PROBLEM REQUIREMENTS: Here the job is to transcribe only the lines from the one containing "Viewport: 1052px width, 499px height." through the last line below, exactly as written; please leave out pictures.

SUPPLIED INFORMATION:
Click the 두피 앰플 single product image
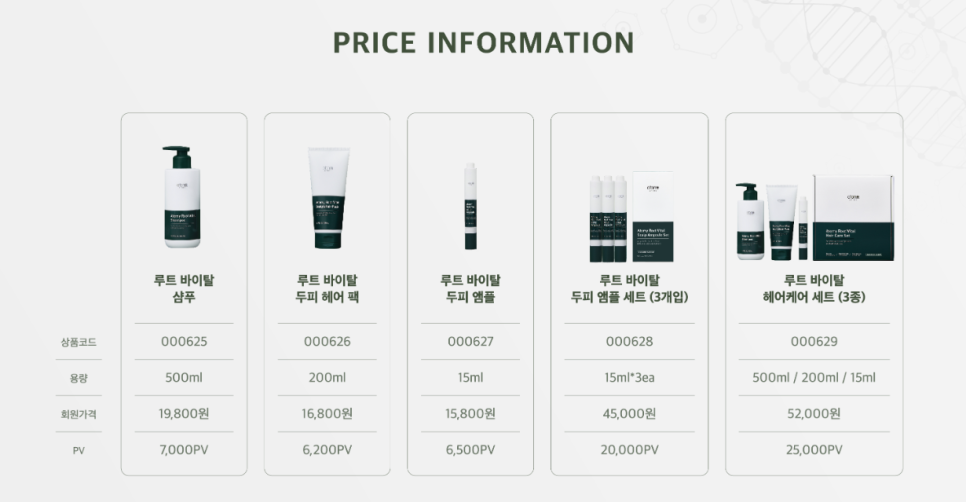The height and width of the screenshot is (502, 966). (471, 206)
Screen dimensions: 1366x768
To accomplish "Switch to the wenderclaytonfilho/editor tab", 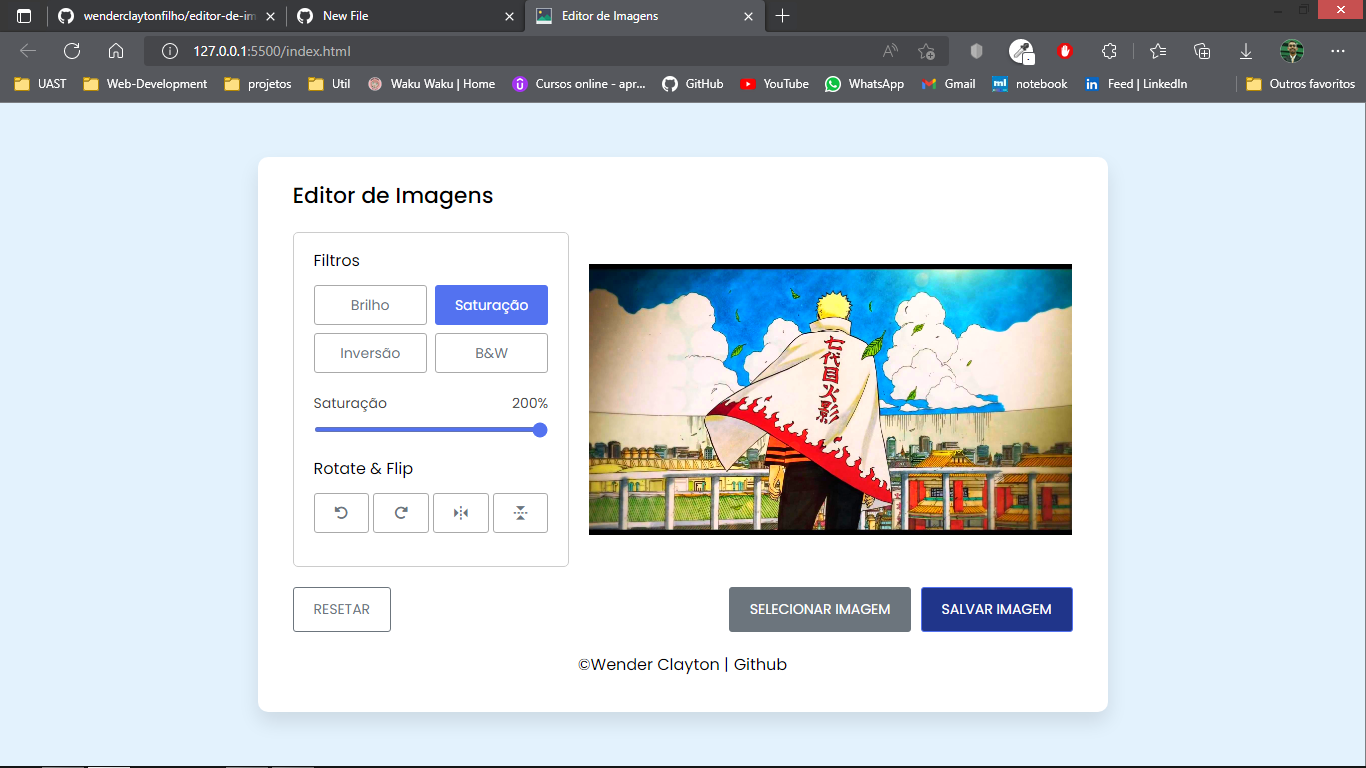I will coord(160,16).
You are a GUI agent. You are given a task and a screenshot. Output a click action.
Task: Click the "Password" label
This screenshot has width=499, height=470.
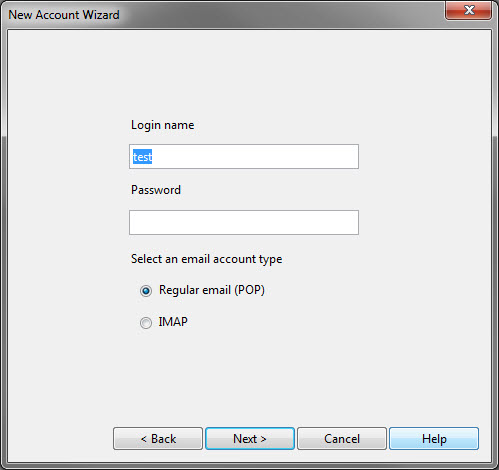156,190
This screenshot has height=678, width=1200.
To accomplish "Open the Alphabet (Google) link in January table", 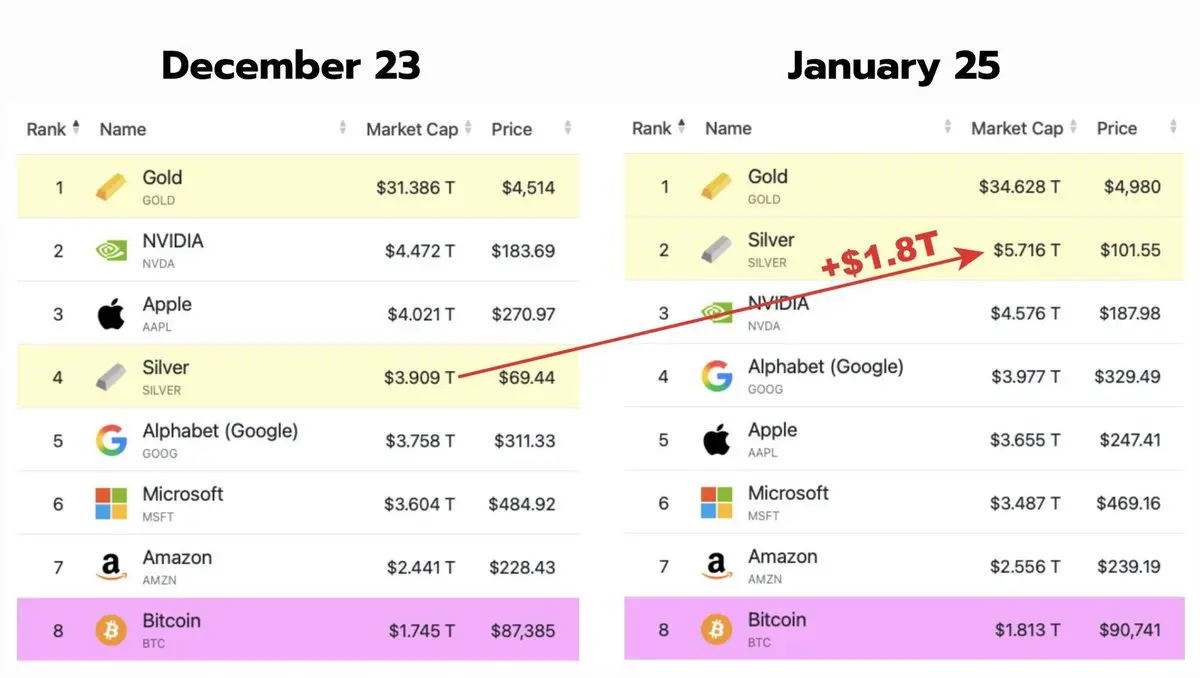I will (x=825, y=367).
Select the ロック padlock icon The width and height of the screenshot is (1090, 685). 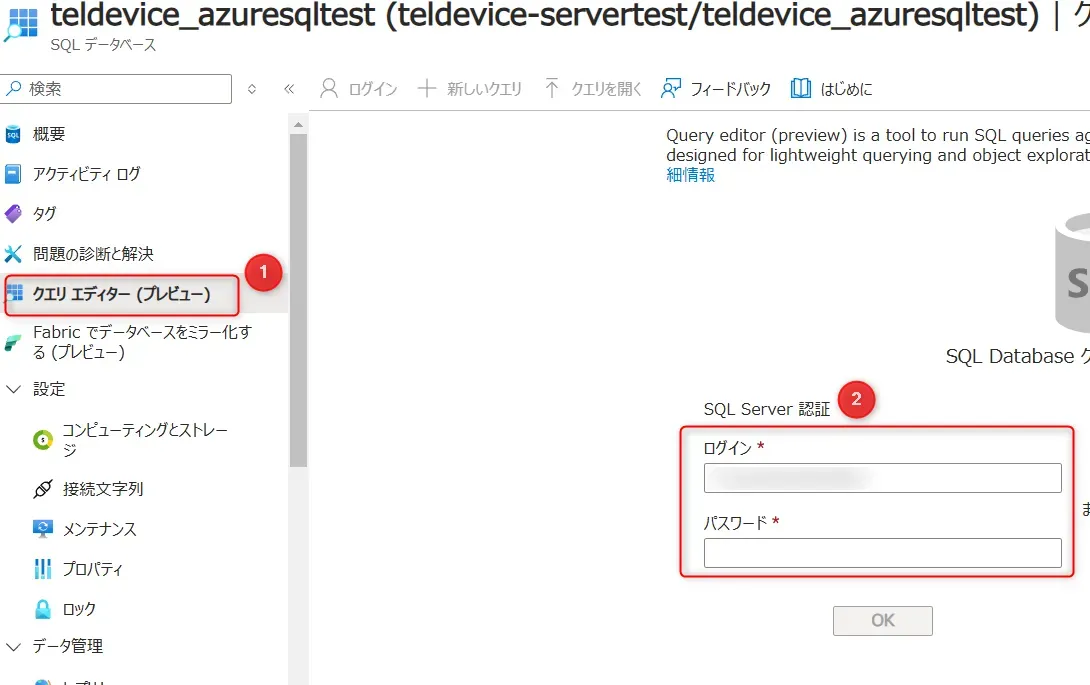[43, 609]
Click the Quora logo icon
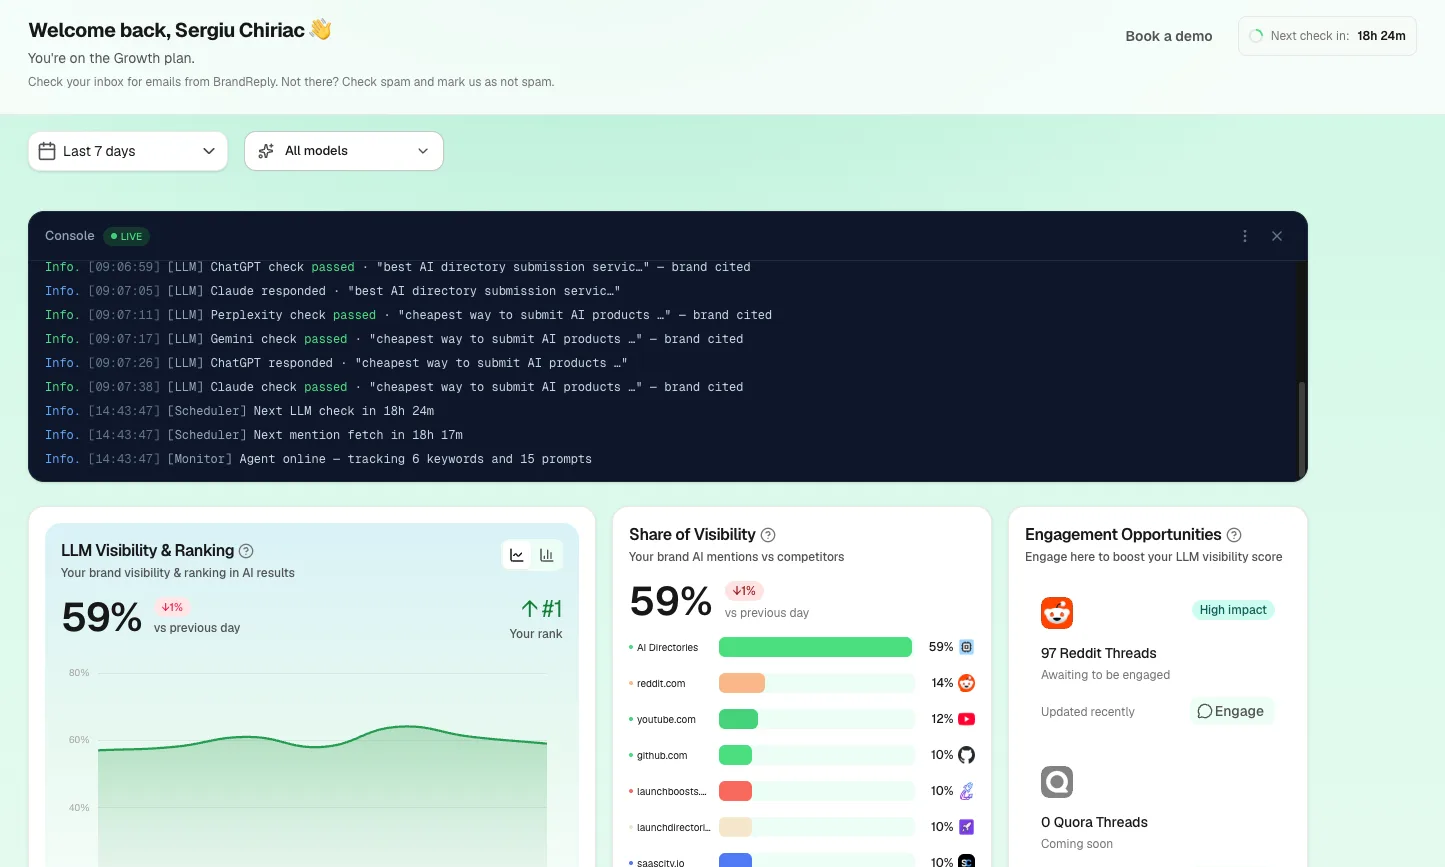Screen dimensions: 1445x867 point(1057,781)
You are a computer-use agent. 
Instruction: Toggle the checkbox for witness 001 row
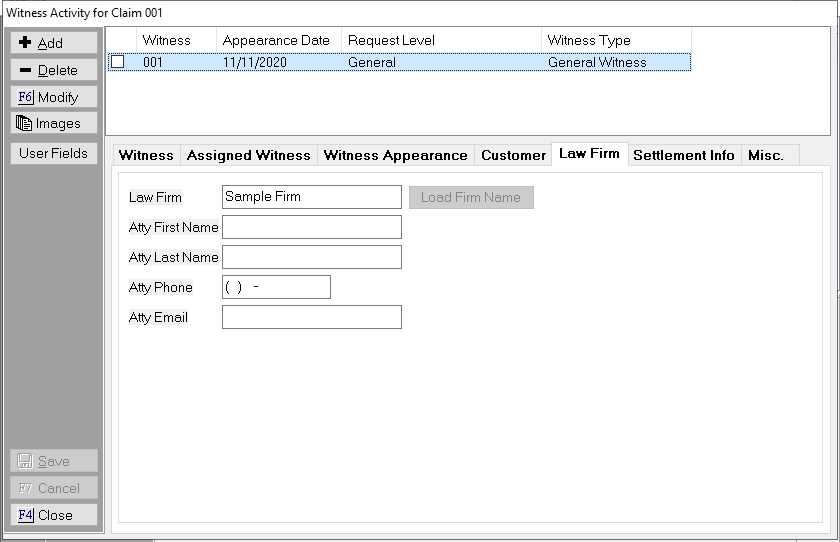118,62
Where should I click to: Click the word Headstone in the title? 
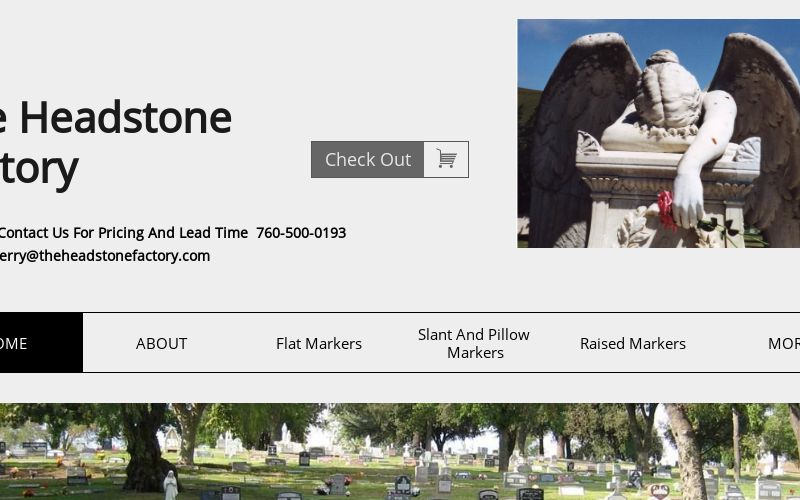126,117
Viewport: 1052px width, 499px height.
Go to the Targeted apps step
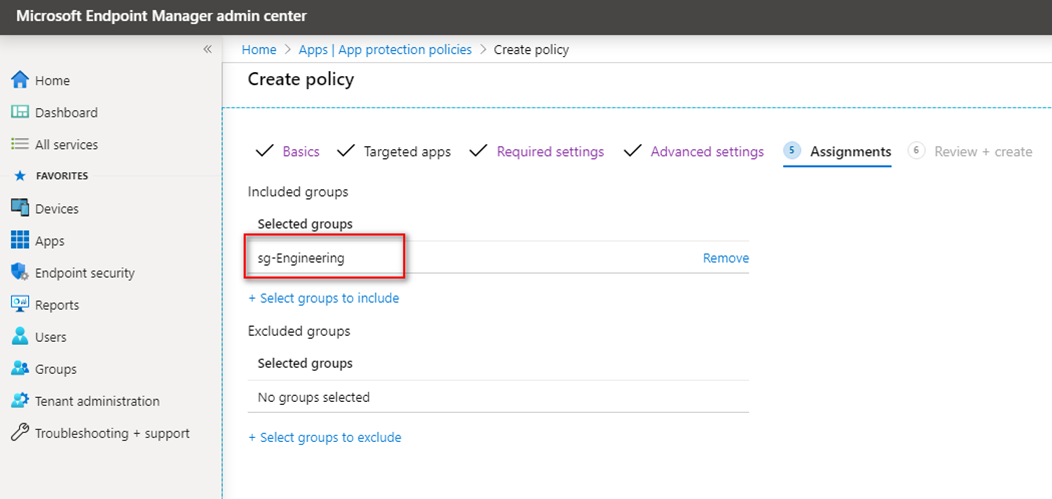(407, 152)

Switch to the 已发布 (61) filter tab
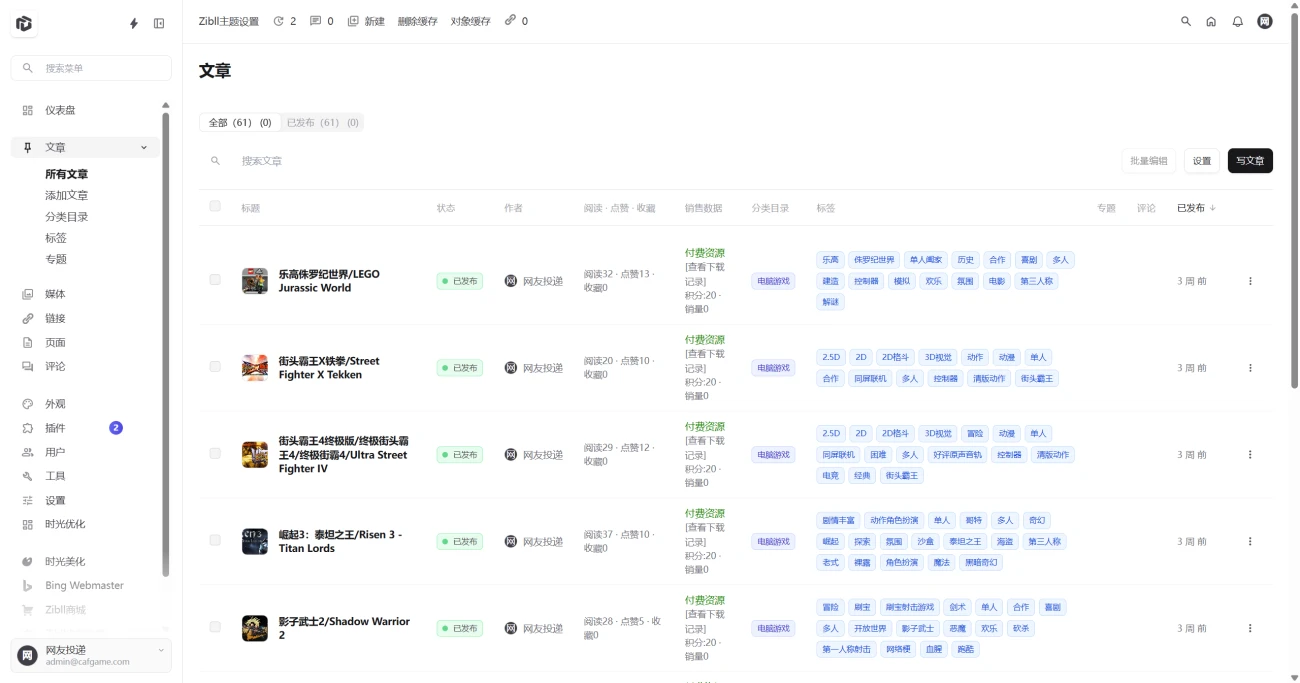(x=322, y=122)
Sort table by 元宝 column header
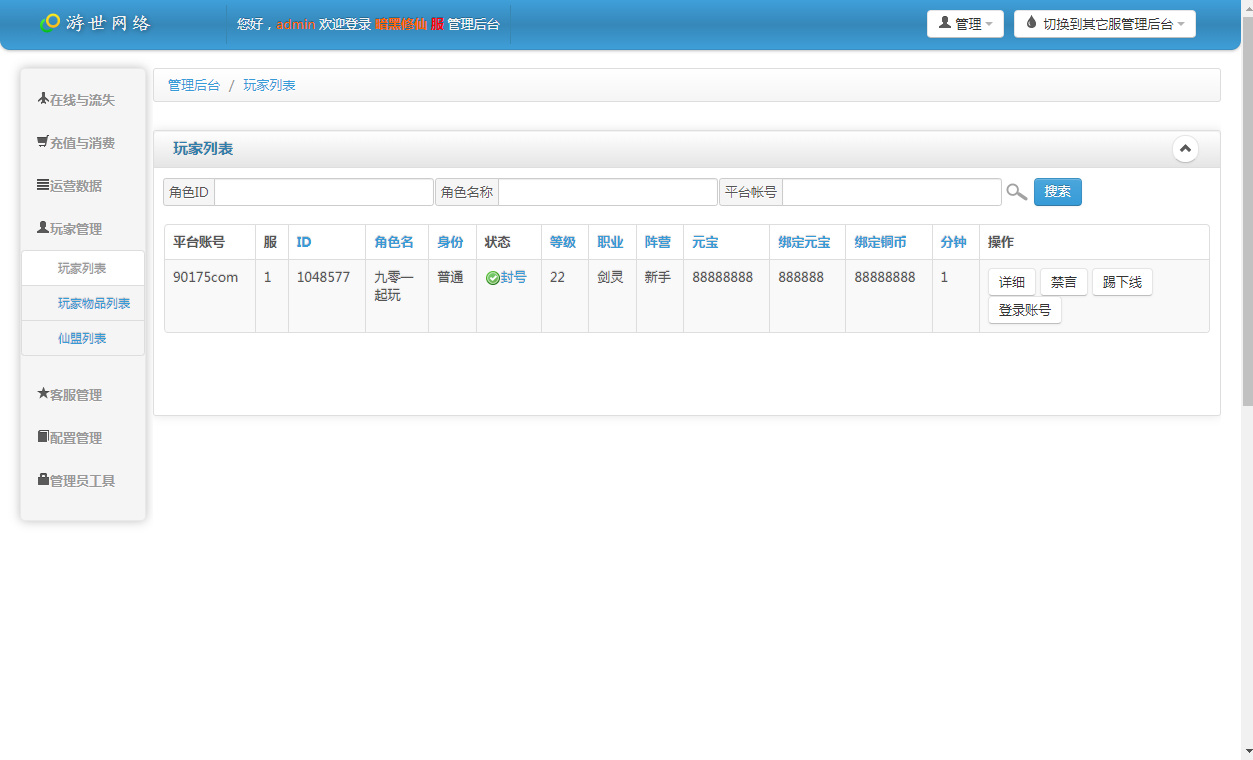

RESPONSE TO THE EXERCISE:
Viewport: 1052px width, 499px height.
Go to the Targeted apps step
(407, 152)

Switch to the 已发布 (61) filter tab
(x=322, y=122)
Sort table by 元宝 column header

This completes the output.